A useful analogy is a rally car with a driver and a co-driver. The driver handles the wheel while the co-driver reads the route ahead and calls out the next turn. Neither could go as fast or as safely alone. In software, the navigator spots a bug or a cleaner approach before it ever gets committed, which makes pairing a live form of code review built into the work rather than bolted on afterwards. It is a common habit in agile development teams, especially when a tricky feature needs two heads.
It also pays off long after the session ends. When two people write a payment flow together, the bus factor drops: if one is on holiday when it breaks, the other already knows how it works. That shared memory is hard to buy any other way. Pairing tends to produce clean code too, because nobody wants to write a sloppy line with a colleague watching.

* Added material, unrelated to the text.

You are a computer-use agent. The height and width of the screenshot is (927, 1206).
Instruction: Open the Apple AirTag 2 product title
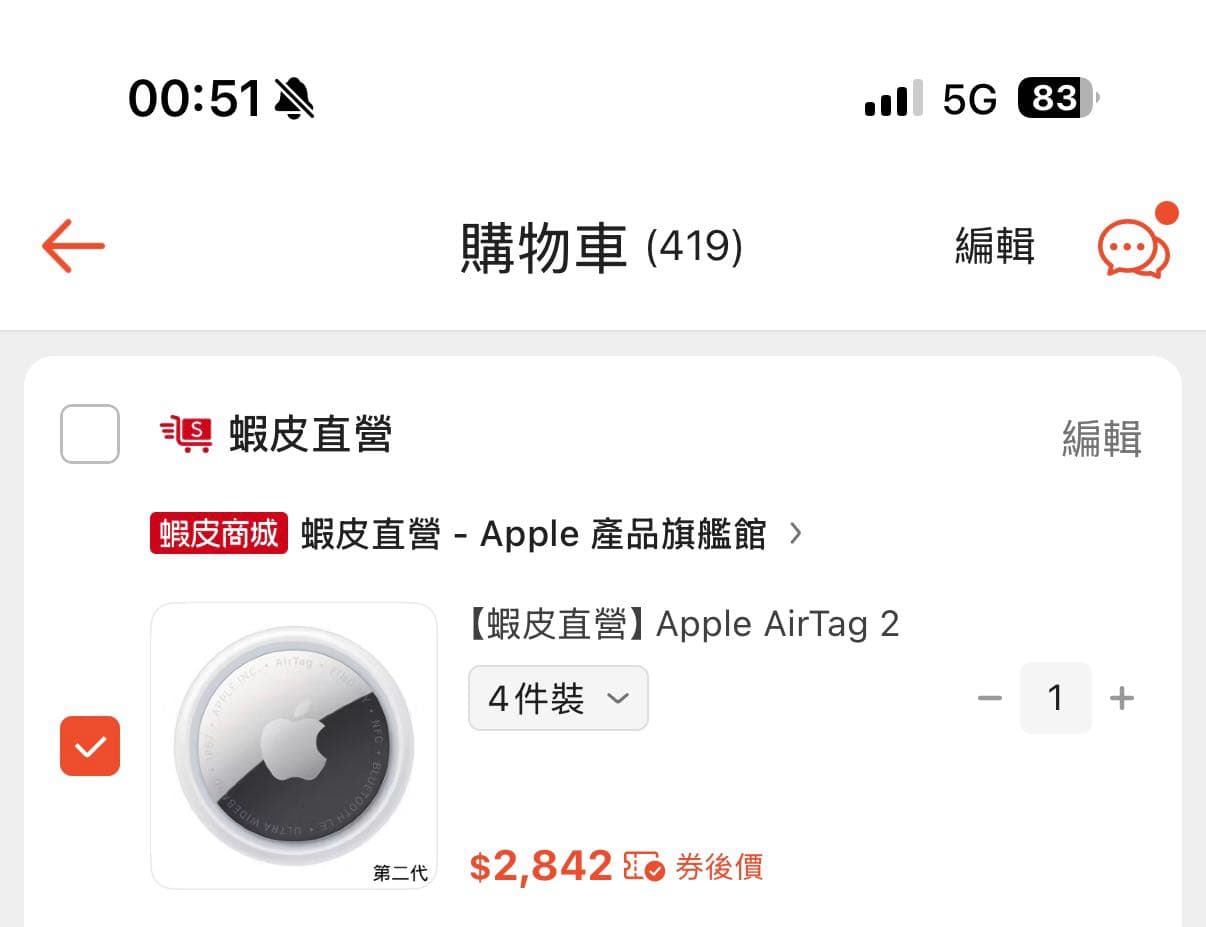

But it is not for everything. Renaming a hundred variables or wiring up a routine form is faster solo, and forcing a pair onto dull work just burns two people’s time and patience. The skill is knowing which tasks are worth two heads and which are not.
The cost is real: two people on one task. The payoff is fewer defects, faster knowledge sharing, and code that more than one person actually understands.
At TopDevs we pair on the hardest parts of a client project and when bringing someone up to speed, because catching a mistake at the keyboard is far cheaper than finding it in production.